A passagem pelo território português está prevista entre 28 de setembro e 1 de outubro. O percurso entrará por Badajoz e seguirá pelas Ecopistas do Alentejo Central, em particular a Ecopista de Reguengos e a Ecopista de Mora, com paragens nos municípios de Borba, Évora, Montemor-o-Novo e Vendas Novas. Depois, a caravana seguirá para Benavente, Loures e Lisboa, onde os ciclistas terminarão na Praça do Comércio, no dia 1 de outubro.
Criada em 2023, a “COP Bike Ride” nasceu como movimento de cidadania ativa, envolvendo grupos locais ao longo do trajeto. Em Portugal, a organização conta com o apoio do Pacto Climático Europeu, da Federação Portuguesa de Cicloturismo e Utilizadores de Bicicleta e de parceiros locais e nacionais, sob coordenação da Ecomood Portugal.

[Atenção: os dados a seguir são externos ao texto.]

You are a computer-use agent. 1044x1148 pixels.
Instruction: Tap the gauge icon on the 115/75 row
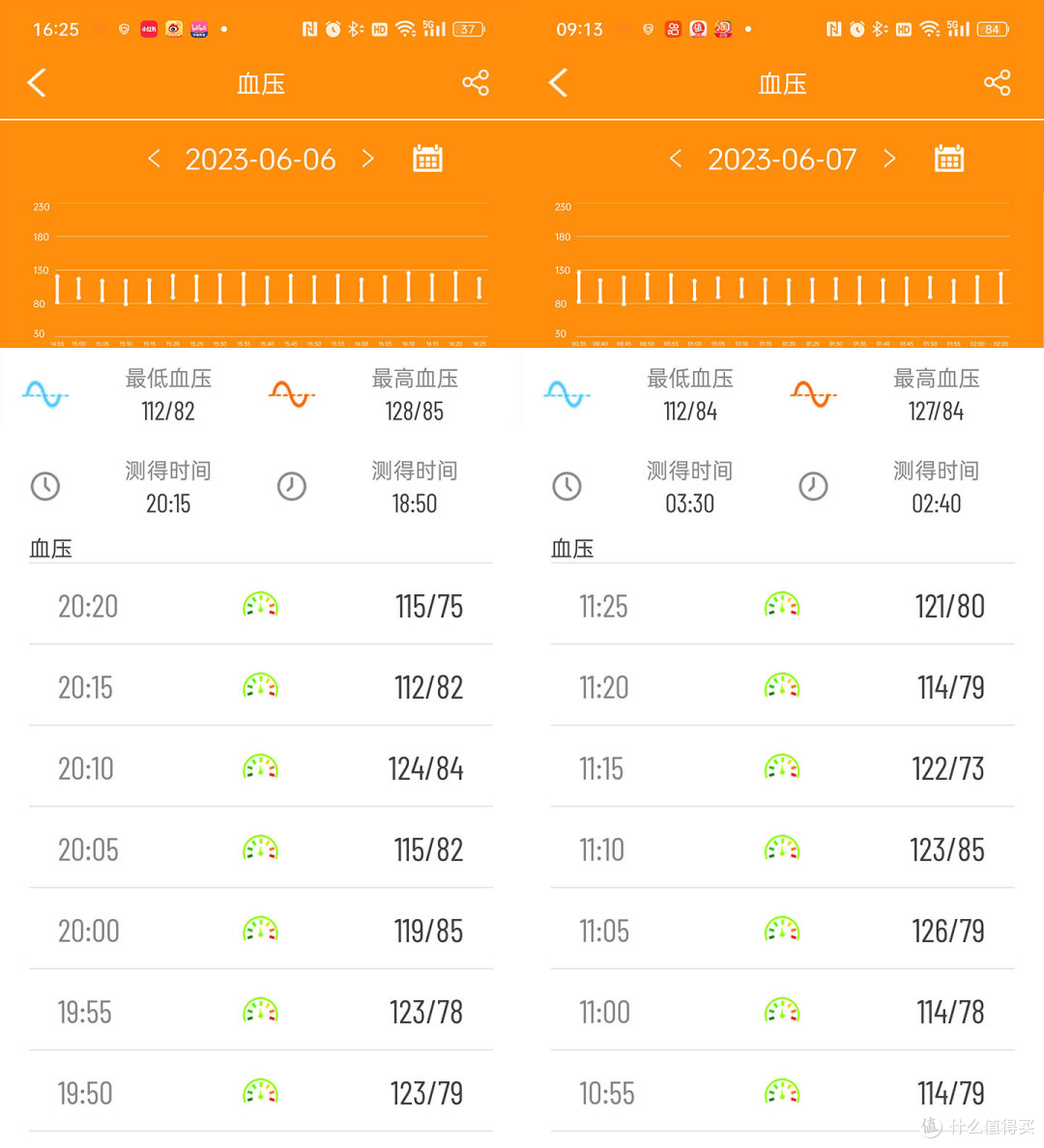click(259, 606)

O objetivo passa por entregar um conjunto de dez propostas para cidades mais verdes e resilientes. Entre as medidas propostas estão a redução do tráfego automóvel, a criação de redes cicláveis integradas com transportes públicos, a instalação de estacionamentos seguros em escolas e espaços públicos, o incentivo à utilização de bicicletas de carga na logística urbana e o desenvolvimento de programas de formação para utilizadores. Os municípios que recebem a estafeta comprometem-se a implementar pelo menos três destas medidas até 2030, com monitorização pública dos progressos.
Durante a sua passagem pelo Alentejo Central, a iniciativa vai promover ações de proximidade com a comunidade, nomeadamente escolas, associações e operadores locais, abordando temas como segurança rodoviária, ligação ao transporte público e soluções de mobilidade sustentável.
Para a CIMAC, esta participação reforça os compromissos regionais no âmbito do Pacto Climático Europeu, com foco na mobilidade ativa, saúde pública e responsabilidade ambiental, apontando à neutralidade carbónica até 2050.